Teks yang Diekstrak:
******************************

Sahijab – Kementerian Agama telah menetapkan Hari Raya Idul Adha 1441 Hijriah atau tahun ini jatuh pada Jumat 31 Juli 2020. Tentunya, selain melakukan ibadah sholat Idul Adha secara berjamaah, umat Muslim juga disunnahkan untuk melakukan qurban. Baik berupa hewan qurban sapi, kerbau, kambing, domba, maupun Unta.
Namun, bagaimana bila ada yang qurban saat Idul Adha, dengan menggunakan ayam? Simak penjelasan Ustadz Adi Hidayat (UAH), seperti dikutip Sahijab dari media sosialnya, Instagram @adihidayatofficial.
Baca juga: Dahulukan Qadha Ramadhan atau Puasa Arafah? Simak Ustadz Adi Hidayat
Menurut UAH, memang ada beberapa ulama berpandangan mengenai diperbolehkan qurban dengan ayam. Ulama-ulama tersebut, mengikuti pemahaman Imam Ibnu Hazm al Andalusi dan seorang ulama lainnya.
Kedua ulama tersebut, menukil keterangan yang riwayatnya sampai ke Sayyidina Bilal dan kisah Ibnu Abbas. "Bilal di masa-masa qurban sering menyembelih ayam," ujar UAH.
Menurutnya, ada kalimat populer dari Bilal mengenai berkurban dari ayam. "Saya tidak peduli dengan apa yang orang sajikan. Saya bisa menyembelih ayam dan saya bisa bersedekah dengan hasil penyembelihan ayam kepada anak-anak yatim, dan juga kepada orang-orang fakir," jelas Ustadz Adi Hidayat, menirukan ucapan Bilal.
UAH menambahkan, Bilal menyatakan bahwa ia lebih suka menyembelih ayam, daripada seperti orang lain yang menyembelih hewan ternak lain.
"Persoalannya adalah, apakah memang yang dimaksud ini adalah qurban dalam pengertian qurban seperti yang disyariatkan Alquran dan dicontohkan Nabi Muhammad SAW? Atau kondisi yang berbeda, kondisi tidak sama dengan qurban, namun dipahami sama-sama amal soleh," ujar UAH.
Kemudian, UAH menjelaskan tentang kaidah hewan qurban terdapat dalam Firman Allah Surat Al Hajj ayat 34. Ia mengutip perkataan Imam Al Ghazali, yang menjelaskan bahwa hewan qurban itu jenisnya mesti jelas, sifatnya mesti jelas, kadarnya mesti jelas.

******************************

Item yang Disediakan:

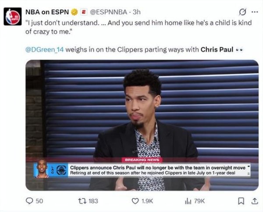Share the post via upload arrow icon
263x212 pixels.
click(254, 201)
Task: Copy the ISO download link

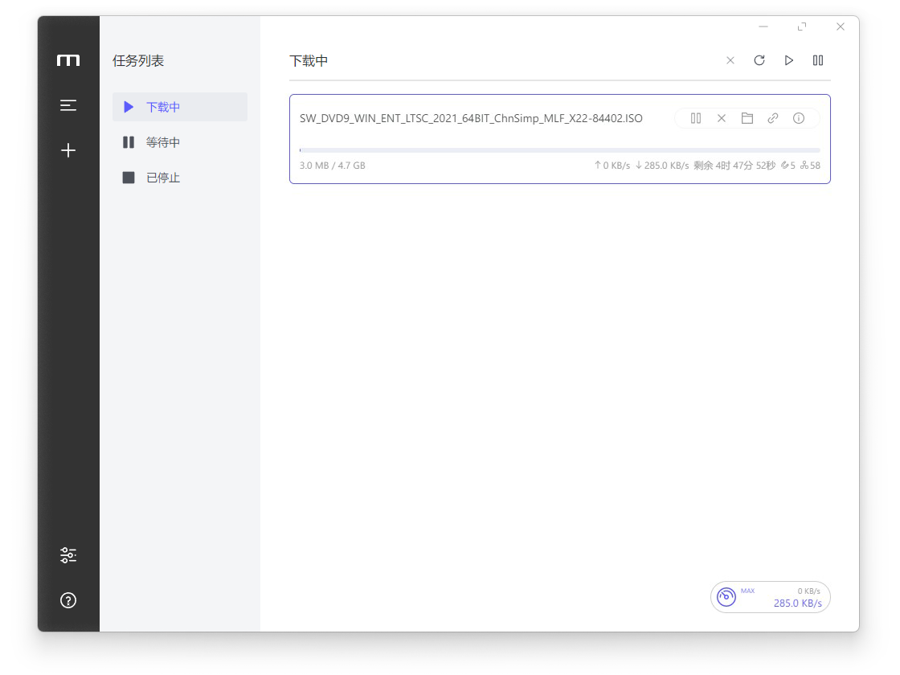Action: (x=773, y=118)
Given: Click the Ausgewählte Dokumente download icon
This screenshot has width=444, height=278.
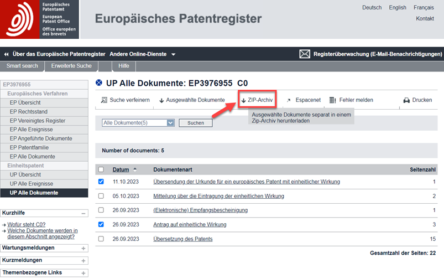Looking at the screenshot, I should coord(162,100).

******************************

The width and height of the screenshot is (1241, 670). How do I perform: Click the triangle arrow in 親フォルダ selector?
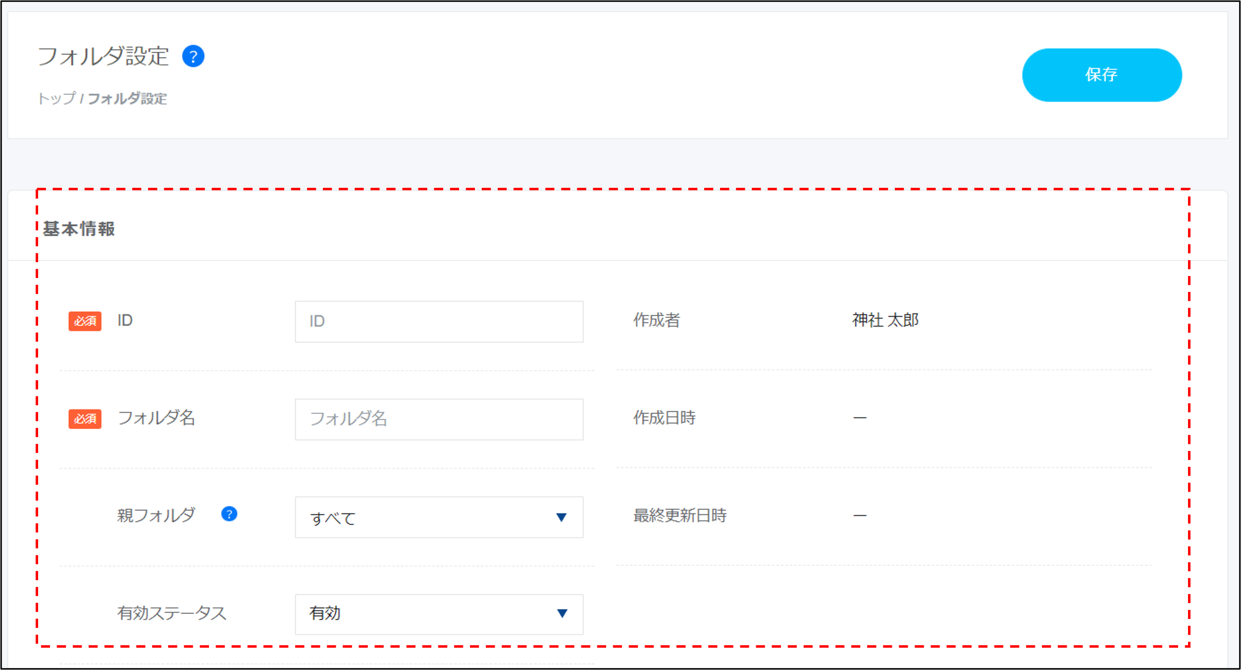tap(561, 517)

******************************

Tugas yang Dikerjakan:
1 - Salin bagian teks tentang qurban dengan ayam dari "Sahijab – Kementerian" sampai "seorang ulama lainnya." tanpa mengubah satu kata pun.
2 - Mohon lanjutkan teks tentang qurban dengan ayam, dimulai tepat setelah kalimat terakhirnya.

Hasil Latihan:
1 -
Sahijab – Kementerian Agama telah menetapkan Hari Raya Idul Adha 1441 Hijriah atau tahun ini jatuh pada Jumat 31 Juli 2020. Tentunya, selain melakukan ibadah sholat Idul Adha secara berjamaah, umat Muslim juga disunnahkan untuk melakukan qurban. Baik berupa hewan qurban sapi, kerbau, kambing, domba, maupun Unta.
Namun, bagaimana bila ada yang qurban saat Idul Adha, dengan menggunakan ayam? Simak penjelasan Ustadz Adi Hidayat (UAH), seperti dikutip Sahijab dari media sosialnya, Instagram @adihidayatofficial.
Baca juga: Dahulukan Qadha Ramadhan atau Puasa Arafah? Simak Ustadz Adi Hidayat
Menurut UAH, memang ada beberapa ulama berpandangan mengenai diperbolehkan qurban dengan ayam. Ulama-ulama tersebut, mengikuti pemahaman Imam Ibnu Hazm al Andalusi dan seorang ulama lainnya.

2 -
Di antara jenisnya yang spesifik, yaitu hewan-hewan ternak. "Sehingga, hewan ternak itu menjadi ijma ulama yang hanya boleh sebagai kualifikasi hewan qurban," ujar Ustadz Adi Hidayat.
Adapun, hewan ternak yang dimaksud di sini adalah unta, sapi, kerbau, kambing, domba. "Sejenis itu saja. Jadi, spesifik yang diternakkan memang untuk dikonsumsi yang kualifikasi dagingnya sifatnya bisa bermanfaat untuk orang banyak," jelasnya.
Mengapa, hanya hewan itu saja yang boleh dijadikan qurban tidak hewan ternak lain seperti ayam, bebek? Menurut UAH, kita harus mencontoh seperti yang diajarkan Nabi Muhammad SAW. Nabi pernah mengatakan," Jangan kalian pernah sembelih, kecuali hewan-hewan ini yang telah cukup usianya."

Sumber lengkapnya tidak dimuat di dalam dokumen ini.